In light of the commodity price downturn that began in 2014, almost every oil and gas company in Canada cut spending in 2015, with focus quickly switching from large scale development of properties to eliminating non-critical expenditures and merely sustaining production as much as possible to survive in the low price environment. But just how big were these cuts?
New analysis of annual results from CanOils shows that 49 TSX-listed oil and gas producers reduced their annual upstream spending by an average of 36% in 2015 as they sought to deal with consistently lower commodity prices compared with a year earlier. The total combined upstream spending (see note 1) over the whole of 2015 for these 49 TSX-listed E&P companies that had reported their annual capex spends for 2015 as of March 15, 2016 was Cdn$30.9 billion, compared to Cdn$48.1 billion in 2014.

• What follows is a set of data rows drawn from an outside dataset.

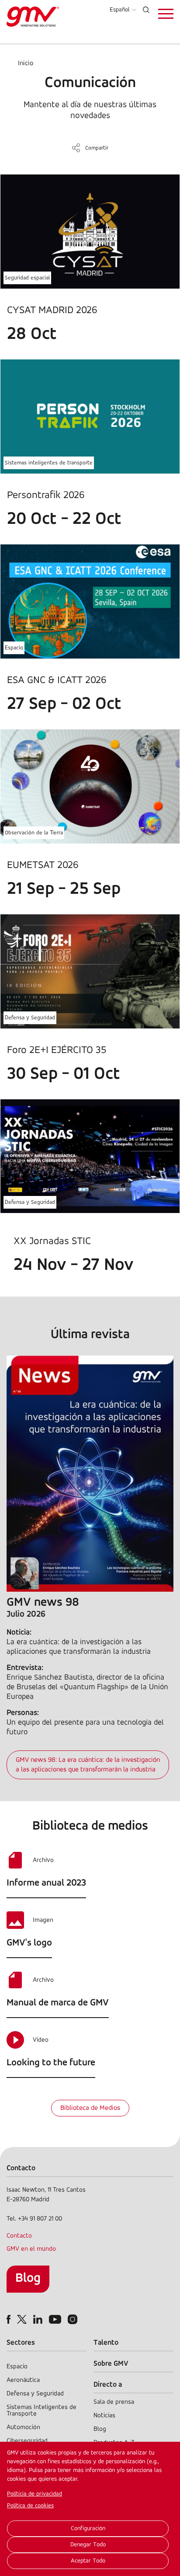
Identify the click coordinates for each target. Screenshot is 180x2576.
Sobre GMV (110, 2363)
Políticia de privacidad (34, 2494)
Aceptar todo (88, 2561)
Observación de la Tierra (34, 833)
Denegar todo (88, 2544)
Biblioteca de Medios (90, 2108)
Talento (105, 2342)
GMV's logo (29, 1943)
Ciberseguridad (27, 2441)
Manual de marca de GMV (58, 2003)
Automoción (23, 2427)
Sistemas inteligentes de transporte (49, 463)
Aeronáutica (23, 2380)
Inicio (25, 63)
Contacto (19, 2236)
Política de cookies (30, 2506)
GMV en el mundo (31, 2249)
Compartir (96, 148)
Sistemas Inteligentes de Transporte (41, 2410)
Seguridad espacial (27, 278)
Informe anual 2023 (46, 1883)
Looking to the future (51, 2063)
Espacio (14, 648)
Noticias (104, 2415)
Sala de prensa (113, 2402)
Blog (28, 2278)
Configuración (88, 2528)
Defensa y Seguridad (30, 1018)
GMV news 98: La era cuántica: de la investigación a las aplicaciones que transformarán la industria (88, 1765)
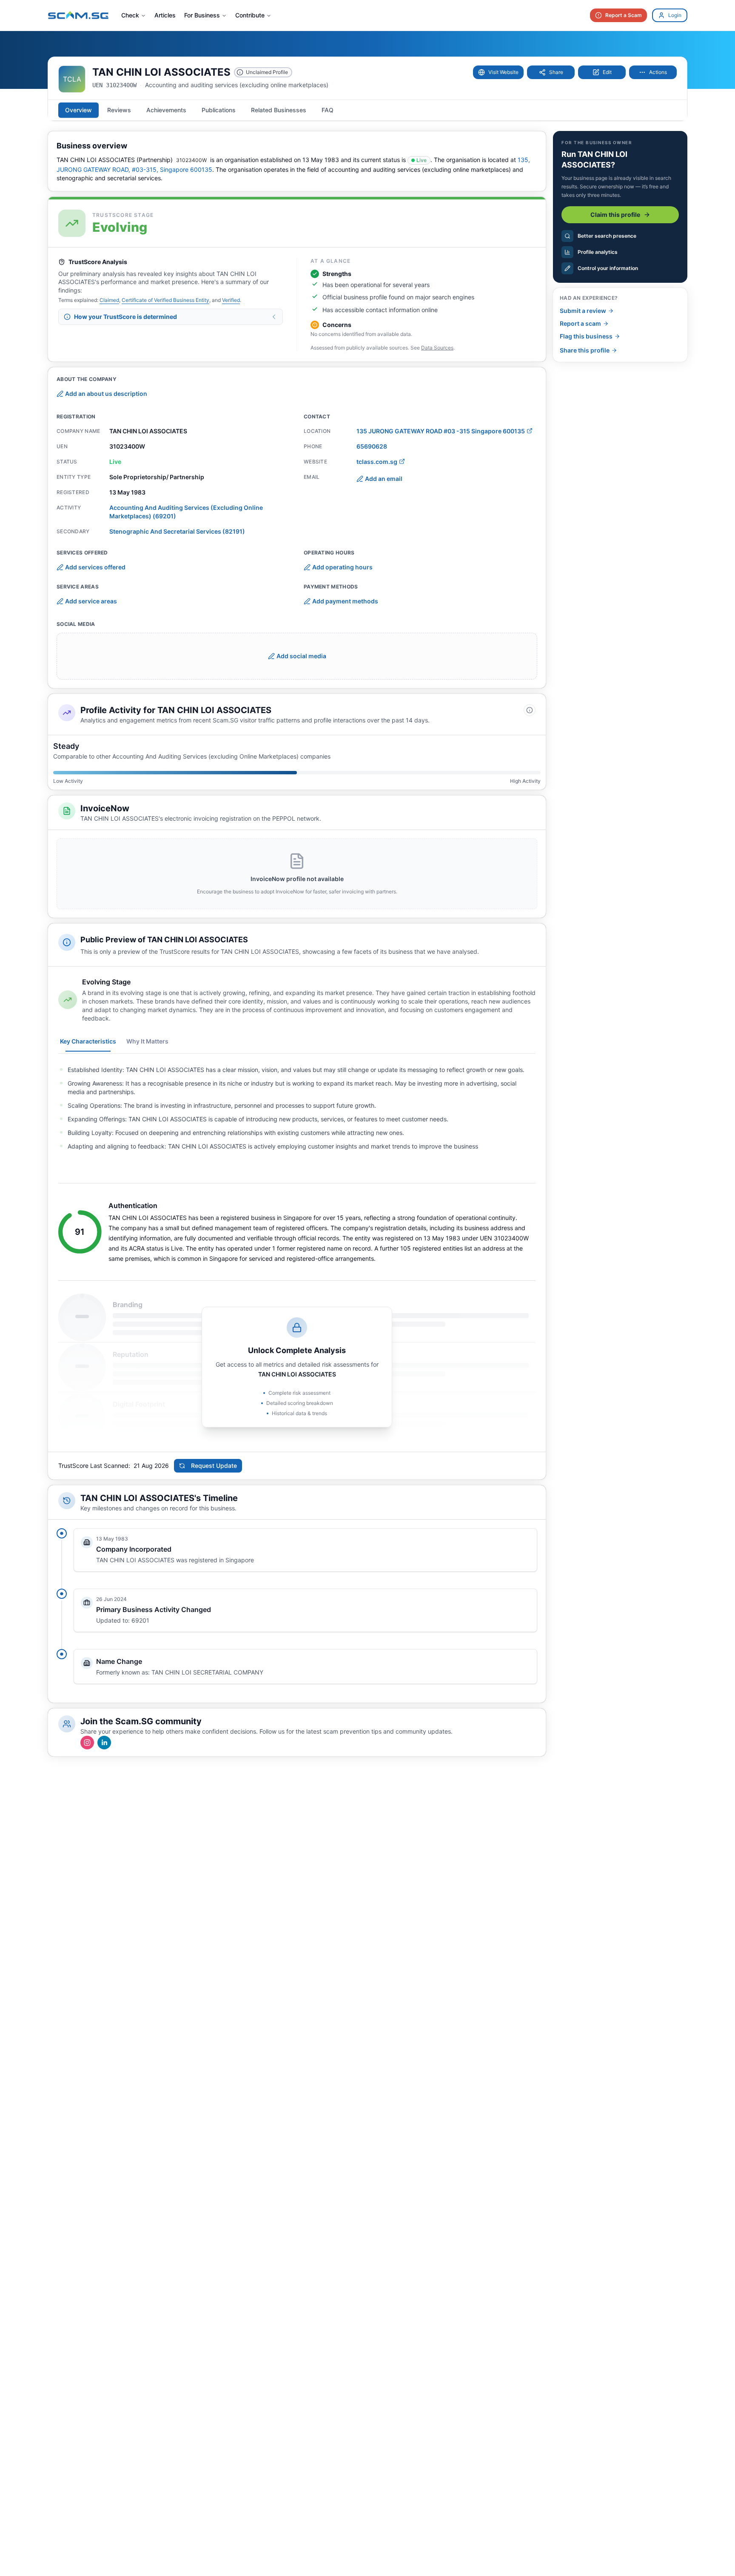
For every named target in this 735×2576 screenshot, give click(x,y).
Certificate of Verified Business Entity (165, 300)
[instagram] (87, 1742)
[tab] (78, 110)
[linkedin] (104, 1742)
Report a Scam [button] (623, 15)
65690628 (371, 446)
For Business (202, 15)
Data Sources (437, 347)
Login (674, 15)
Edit (607, 72)
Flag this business (586, 336)
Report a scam (580, 323)
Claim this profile (615, 214)
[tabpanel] (297, 1108)
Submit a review (583, 310)
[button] (498, 72)
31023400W (191, 160)
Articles (165, 15)
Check (130, 15)
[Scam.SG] (78, 15)
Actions (658, 72)
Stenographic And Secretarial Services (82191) (177, 531)
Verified (231, 300)
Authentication (132, 1205)
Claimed (109, 300)
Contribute (250, 15)
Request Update (214, 1465)
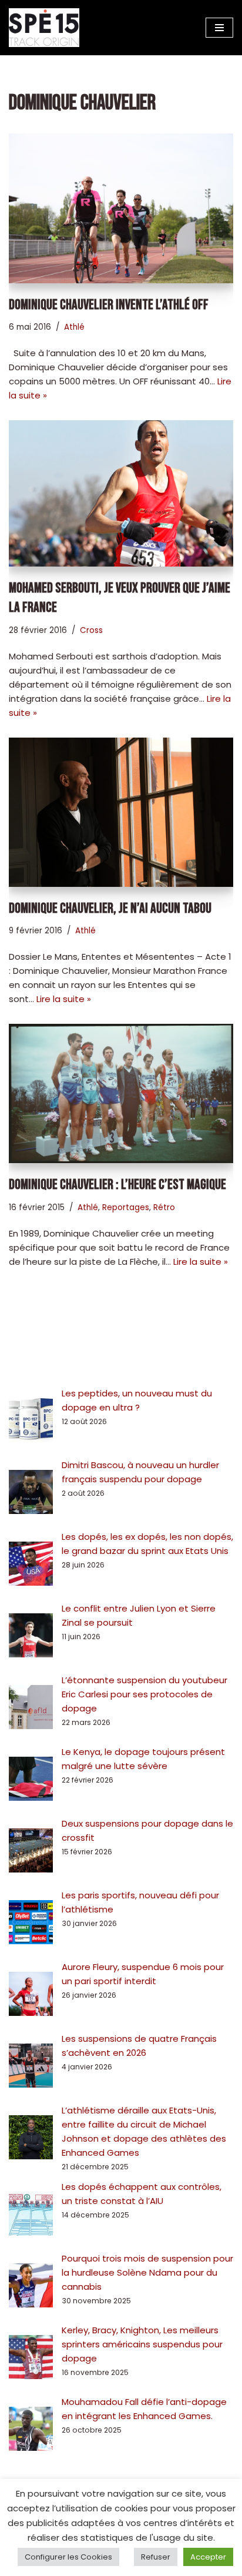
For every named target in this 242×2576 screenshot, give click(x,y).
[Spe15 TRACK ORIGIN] (44, 27)
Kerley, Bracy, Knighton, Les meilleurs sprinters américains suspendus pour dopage (142, 2344)
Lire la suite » (63, 999)
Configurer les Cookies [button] (68, 2556)
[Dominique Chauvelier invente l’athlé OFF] (121, 208)
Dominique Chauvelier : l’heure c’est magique (117, 1184)
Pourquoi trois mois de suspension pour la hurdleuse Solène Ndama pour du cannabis (147, 2272)
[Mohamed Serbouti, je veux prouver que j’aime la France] (121, 493)
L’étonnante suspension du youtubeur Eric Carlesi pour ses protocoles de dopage (144, 1694)
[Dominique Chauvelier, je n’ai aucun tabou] (121, 812)
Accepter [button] (208, 2556)
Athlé (74, 327)
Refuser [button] (155, 2556)
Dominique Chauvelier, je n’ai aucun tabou (110, 908)
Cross (91, 630)
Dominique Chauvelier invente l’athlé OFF (109, 304)
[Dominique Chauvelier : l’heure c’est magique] (121, 1093)
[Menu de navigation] (219, 28)
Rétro (164, 1207)
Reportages (125, 1207)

Source: CanOils (see notes 1, 2 and 3)
Juniors Cut Spending to a Greater Extent than Larger Producers
Of course, the biggest producers on the TSX will have a greater impact on the above chart than smaller companies, as they have spent much larger sums over the past two years. To get a clearer look at how the upstream companies on the TSX have adjusted their spending patterns in light of the oil price downturn, we have split the companies into three distinct peer groups: Senior Producers (companies that produce over 100,000 boe/d), Intermediate Producers (between 10,000-100,000 boe/d) and Junior Producers (under 10,000 boe/d) – see note 4. Again, the combined spending in Cdn$ of each group is plotted in the charts below alongside the WTI price in US$.
Source: CanOils (see notes 1, 2 and 3)
It is interesting to note the delay in the reaction time to the falling price. When the price downturn had really started to take hold during Q4 2014, all three peer groups actually increased their spending from Q3 2014 levels; the senior and intermediate peer groups actually recorded their highest combined quarterly spends over the past two years in Q4 2014, when the oil price was rapidly moving in the other direction. Presumably, cash that was long-committed into certain projects and could not be reallocated, and the time taken to identify and then implement a new strategy away from non-essential spending both played a role in this delayed reaction. Also, it was highly uncertain whether or not lower prices would be a long term issue at the start of the downturn, with many companies not having an immediate need to react by cutting production or spending at all.